Pharmacological effects of mitraphylline from Uncaria tomentosa in primary human monocytes: Skew toward M2 macrophages

Abstract

Ethnopharmacological relevance Uncaria tomentosa (Willdenow ex Roemer & Schultes) DC. (Rubiaceae) is a Peruvian thorny liana, commonly known as "cat's claw", and traditionally used in folk medicine to deal with several inflammatory diseases. Mitraphylline (MTP) is the most abundant pentacyclic oxindolic alkaloid (POA) from U. Tomentosa and has been reported to modify the inflammatory response. Herein, we have sought to identify the mechanisms underlying this modulatory effect of MTP on primary human monocytes and its ability to regulate differentiation processes on human primary monocyte and monocyte-derived macrophages.

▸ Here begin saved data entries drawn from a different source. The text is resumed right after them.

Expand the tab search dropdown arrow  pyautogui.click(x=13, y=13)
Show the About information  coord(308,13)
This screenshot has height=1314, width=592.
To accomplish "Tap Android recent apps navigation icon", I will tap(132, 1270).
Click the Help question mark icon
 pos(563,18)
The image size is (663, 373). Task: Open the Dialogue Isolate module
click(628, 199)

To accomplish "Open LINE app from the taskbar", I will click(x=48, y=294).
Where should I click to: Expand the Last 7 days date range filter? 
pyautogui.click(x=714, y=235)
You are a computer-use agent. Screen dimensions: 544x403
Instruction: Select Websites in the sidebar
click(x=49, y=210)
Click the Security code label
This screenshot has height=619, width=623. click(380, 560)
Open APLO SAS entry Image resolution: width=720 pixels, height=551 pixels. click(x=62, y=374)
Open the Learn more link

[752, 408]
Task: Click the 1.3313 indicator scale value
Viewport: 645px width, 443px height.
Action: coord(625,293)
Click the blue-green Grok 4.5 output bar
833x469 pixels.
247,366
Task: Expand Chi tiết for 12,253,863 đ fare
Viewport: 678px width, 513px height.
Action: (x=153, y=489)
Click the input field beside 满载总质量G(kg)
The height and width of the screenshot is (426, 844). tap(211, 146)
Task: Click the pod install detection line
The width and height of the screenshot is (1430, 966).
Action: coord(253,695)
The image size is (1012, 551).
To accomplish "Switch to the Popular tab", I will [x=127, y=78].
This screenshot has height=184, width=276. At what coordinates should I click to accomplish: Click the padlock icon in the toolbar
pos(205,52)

Material and methods In vitro studies with human primary monocytes and monocyte-derived macrophages were performed. Monocytes and M0 macrophages were exposed to MTP (25 μM) and LPS (100 ng/mL). M0 macrophages were polarized to M1 and M2 phenotypes in the absence or presence of MTP. The activation state of monocytes/macrophages was assessed by flow cytometry, gene expression and protein analysis of different specific markers. Results In human primary monocytes, the incubation of MTP for 24 h reduced the number of classical (CD14++CD16-) and intermediate (CD14++CD16+) subsets when compared to untreated or LPS-treated cells. MTP also reduced the chemotactic capacity of human primary monocytes. In addition, MTP promoted the polarization of M0 macrophages toward an anti-inflammatory M2 phenotype, the abrogation of the release of pro-inflammatory cytokines such as TNFα, IL-6 or IL-1β, as well as the restoration of markers for M2 macrophages in LPS-treated M1 macrophages. Conclusions Our results suggest that MTP may be a key modulator for regulating the plasticity of monocytes/macrophages and the attenuation of the inflammatory response.